- [SUPPLIED MATERIAL]:
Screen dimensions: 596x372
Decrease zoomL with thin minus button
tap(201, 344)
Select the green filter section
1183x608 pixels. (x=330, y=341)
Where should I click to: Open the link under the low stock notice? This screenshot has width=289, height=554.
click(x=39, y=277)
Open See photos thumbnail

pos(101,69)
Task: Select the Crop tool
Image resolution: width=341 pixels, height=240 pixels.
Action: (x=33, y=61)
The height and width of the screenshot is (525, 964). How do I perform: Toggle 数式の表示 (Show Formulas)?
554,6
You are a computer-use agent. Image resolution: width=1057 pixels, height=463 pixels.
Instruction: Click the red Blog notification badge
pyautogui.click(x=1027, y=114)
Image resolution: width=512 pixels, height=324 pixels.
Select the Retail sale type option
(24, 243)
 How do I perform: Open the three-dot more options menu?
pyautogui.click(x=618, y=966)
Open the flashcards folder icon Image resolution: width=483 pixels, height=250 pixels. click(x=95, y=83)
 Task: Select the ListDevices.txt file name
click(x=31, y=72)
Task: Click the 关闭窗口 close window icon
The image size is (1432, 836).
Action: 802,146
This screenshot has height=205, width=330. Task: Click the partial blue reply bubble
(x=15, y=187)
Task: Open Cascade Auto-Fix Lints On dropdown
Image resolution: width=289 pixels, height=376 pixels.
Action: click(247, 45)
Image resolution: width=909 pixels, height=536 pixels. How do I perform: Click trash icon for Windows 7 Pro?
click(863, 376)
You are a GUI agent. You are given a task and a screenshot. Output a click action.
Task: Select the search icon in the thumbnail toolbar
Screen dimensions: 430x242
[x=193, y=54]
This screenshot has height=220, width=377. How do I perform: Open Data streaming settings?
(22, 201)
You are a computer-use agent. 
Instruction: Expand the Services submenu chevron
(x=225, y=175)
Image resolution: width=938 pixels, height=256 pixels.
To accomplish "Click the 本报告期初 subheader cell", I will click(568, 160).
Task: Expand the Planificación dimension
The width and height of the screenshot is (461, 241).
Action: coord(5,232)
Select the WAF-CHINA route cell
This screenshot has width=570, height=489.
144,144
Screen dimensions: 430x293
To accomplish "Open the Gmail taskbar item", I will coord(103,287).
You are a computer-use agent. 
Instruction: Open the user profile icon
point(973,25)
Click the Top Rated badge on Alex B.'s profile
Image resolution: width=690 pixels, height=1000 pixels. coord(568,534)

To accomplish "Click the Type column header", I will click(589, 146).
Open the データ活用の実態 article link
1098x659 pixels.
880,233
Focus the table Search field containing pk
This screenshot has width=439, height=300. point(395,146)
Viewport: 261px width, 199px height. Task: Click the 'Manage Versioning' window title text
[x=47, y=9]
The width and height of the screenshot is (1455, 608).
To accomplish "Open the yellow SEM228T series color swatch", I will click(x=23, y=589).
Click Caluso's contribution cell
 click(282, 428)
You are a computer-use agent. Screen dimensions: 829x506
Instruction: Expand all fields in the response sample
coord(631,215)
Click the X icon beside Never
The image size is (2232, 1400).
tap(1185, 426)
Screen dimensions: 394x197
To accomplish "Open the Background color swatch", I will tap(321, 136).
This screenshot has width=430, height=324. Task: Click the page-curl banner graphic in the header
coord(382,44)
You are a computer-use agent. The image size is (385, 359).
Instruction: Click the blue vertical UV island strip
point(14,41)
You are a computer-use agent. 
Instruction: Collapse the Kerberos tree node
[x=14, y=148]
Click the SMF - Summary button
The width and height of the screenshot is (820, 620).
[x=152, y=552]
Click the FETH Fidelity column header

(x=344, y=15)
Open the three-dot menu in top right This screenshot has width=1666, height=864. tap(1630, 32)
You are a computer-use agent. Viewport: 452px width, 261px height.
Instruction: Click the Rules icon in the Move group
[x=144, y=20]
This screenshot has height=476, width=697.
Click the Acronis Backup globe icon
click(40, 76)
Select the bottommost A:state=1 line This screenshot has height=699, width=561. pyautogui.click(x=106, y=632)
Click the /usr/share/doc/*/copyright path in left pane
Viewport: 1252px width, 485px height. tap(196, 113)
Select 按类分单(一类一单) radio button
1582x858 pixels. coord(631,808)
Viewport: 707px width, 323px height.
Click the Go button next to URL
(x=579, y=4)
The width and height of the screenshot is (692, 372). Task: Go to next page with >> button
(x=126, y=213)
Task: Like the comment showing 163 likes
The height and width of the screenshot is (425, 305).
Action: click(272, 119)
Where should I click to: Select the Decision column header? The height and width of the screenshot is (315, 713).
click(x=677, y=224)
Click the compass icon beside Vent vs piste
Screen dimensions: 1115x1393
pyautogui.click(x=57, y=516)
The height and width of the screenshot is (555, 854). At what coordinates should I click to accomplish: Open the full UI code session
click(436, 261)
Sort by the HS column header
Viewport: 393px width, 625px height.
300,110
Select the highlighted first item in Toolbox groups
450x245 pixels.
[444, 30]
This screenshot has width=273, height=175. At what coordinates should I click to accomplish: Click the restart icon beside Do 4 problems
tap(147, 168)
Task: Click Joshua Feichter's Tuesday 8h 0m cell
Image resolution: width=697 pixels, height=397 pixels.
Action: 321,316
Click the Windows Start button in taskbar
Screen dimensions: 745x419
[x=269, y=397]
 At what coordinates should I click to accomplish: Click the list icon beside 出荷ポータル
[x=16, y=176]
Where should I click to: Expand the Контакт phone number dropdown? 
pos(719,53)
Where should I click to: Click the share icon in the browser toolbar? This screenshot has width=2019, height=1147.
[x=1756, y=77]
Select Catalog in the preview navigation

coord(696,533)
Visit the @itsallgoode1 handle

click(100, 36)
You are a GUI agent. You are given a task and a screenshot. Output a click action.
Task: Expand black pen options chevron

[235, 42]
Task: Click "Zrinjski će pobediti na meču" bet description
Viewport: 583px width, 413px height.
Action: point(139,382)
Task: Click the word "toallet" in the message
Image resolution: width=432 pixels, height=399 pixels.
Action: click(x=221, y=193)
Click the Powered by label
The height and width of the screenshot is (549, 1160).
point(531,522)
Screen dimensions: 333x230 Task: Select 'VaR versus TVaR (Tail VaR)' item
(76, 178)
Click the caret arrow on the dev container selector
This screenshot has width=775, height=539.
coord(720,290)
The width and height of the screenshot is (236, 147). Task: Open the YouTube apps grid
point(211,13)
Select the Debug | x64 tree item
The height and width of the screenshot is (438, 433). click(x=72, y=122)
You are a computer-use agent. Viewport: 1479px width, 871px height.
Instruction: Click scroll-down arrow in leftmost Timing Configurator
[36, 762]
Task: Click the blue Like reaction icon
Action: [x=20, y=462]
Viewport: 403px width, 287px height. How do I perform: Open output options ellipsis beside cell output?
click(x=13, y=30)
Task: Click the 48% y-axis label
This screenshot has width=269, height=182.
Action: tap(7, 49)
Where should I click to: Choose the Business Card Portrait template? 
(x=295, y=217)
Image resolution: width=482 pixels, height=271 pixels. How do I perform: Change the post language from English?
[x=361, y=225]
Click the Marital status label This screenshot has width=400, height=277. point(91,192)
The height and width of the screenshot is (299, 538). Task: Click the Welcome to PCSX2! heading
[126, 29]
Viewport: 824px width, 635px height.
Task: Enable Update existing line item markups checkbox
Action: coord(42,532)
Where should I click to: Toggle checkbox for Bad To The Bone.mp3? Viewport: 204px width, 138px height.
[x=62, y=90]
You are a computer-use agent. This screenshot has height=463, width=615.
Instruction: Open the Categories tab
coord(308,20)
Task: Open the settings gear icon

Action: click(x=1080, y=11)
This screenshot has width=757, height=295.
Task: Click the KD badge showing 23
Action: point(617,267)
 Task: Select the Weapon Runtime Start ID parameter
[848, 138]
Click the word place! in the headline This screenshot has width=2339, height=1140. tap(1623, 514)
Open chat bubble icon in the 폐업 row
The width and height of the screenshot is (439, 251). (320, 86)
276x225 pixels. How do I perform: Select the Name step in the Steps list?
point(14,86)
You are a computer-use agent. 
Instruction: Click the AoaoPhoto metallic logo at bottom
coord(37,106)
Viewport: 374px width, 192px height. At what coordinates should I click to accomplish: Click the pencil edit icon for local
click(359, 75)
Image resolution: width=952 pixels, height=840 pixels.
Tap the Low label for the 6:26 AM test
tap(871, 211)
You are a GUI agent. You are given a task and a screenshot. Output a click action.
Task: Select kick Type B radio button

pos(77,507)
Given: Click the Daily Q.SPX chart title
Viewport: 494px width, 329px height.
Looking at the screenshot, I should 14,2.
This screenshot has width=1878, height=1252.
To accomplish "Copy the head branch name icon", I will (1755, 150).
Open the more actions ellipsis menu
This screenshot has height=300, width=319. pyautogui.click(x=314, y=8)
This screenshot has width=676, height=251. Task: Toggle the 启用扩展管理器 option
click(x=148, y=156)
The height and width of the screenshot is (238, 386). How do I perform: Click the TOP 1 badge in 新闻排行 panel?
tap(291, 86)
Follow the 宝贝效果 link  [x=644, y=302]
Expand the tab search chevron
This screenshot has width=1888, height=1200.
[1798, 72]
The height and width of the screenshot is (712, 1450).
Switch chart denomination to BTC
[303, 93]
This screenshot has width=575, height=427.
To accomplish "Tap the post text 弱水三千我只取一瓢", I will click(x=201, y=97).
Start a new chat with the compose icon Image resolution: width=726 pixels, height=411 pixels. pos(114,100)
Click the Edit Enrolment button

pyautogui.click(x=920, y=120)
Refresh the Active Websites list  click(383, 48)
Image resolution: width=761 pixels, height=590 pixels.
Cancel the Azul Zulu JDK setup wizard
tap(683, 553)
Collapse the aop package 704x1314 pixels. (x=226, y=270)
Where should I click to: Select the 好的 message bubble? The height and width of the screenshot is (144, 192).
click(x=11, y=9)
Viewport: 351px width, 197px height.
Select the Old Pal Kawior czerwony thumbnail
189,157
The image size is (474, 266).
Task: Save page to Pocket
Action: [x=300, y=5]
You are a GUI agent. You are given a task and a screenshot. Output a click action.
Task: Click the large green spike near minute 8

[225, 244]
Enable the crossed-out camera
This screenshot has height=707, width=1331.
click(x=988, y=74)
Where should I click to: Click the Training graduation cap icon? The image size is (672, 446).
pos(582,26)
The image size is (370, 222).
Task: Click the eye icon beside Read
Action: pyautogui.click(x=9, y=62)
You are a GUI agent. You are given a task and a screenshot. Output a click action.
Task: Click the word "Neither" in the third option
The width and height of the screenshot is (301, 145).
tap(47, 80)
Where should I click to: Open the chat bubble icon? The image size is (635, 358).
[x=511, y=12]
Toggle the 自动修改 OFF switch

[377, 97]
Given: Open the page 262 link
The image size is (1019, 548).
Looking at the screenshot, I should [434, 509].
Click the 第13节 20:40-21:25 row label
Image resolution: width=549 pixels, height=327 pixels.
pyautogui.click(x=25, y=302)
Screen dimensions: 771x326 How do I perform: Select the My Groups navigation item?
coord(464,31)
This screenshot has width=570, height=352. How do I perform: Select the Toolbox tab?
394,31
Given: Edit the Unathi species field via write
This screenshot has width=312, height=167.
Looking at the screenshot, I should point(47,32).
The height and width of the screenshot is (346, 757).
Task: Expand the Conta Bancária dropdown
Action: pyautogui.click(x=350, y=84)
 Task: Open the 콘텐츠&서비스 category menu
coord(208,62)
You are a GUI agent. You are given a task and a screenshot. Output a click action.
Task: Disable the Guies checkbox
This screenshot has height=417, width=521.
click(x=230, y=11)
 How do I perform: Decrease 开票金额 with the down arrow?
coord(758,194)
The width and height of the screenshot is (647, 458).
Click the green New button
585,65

- [SHORT EXERCISE]:
In the part of the material that opens with the line containing "Click the Powered by label" and closes with the line containing "Click the word place!", swap "Instruction" for "Command" and give those lines again with everything else unchanged.

- [SOLUTION]:
Click the Powered by label
The height and width of the screenshot is (549, 1160).
point(531,522)
Screen dimensions: 333x230 Task: Select 'VaR versus TVaR (Tail VaR)' item
(76, 178)
Click the caret arrow on the dev container selector
This screenshot has width=775, height=539.
coord(720,290)
The width and height of the screenshot is (236, 147). Task: Open the YouTube apps grid
point(211,13)
Select the Debug | x64 tree item
The height and width of the screenshot is (438, 433). click(x=72, y=122)
You are a computer-use agent. Viewport: 1479px width, 871px height.
Command: Click scroll-down arrow in leftmost Timing Configurator
[36, 762]
Task: Click the blue Like reaction icon
Action: [x=20, y=462]
Viewport: 403px width, 287px height. How do I perform: Open output options ellipsis beside cell output?
click(x=13, y=30)
Task: Click the 48% y-axis label
This screenshot has width=269, height=182.
Action: tap(7, 49)
Where should I click to: Choose the Business Card Portrait template? 
(x=295, y=217)
Image resolution: width=482 pixels, height=271 pixels. How do I perform: Change the post language from English?
[x=361, y=225]
Click the Marital status label This screenshot has width=400, height=277. point(91,192)
The height and width of the screenshot is (299, 538). Task: Click the Welcome to PCSX2! heading
[126, 29]
Viewport: 824px width, 635px height.
Task: Enable Update existing line item markups checkbox
Action: coord(42,532)
Where should I click to: Toggle checkbox for Bad To The Bone.mp3? Viewport: 204px width, 138px height.
[x=62, y=90]
You are a computer-use agent. This screenshot has height=463, width=615.
Command: Open the Categories tab
coord(308,20)
Task: Open the settings gear icon

Action: click(x=1080, y=11)
This screenshot has width=757, height=295.
Task: Click the KD badge showing 23
Action: point(617,267)
 Task: Select the Weapon Runtime Start ID parameter
[848, 138]
Click the word place! in the headline This screenshot has width=2339, height=1140. tap(1623, 514)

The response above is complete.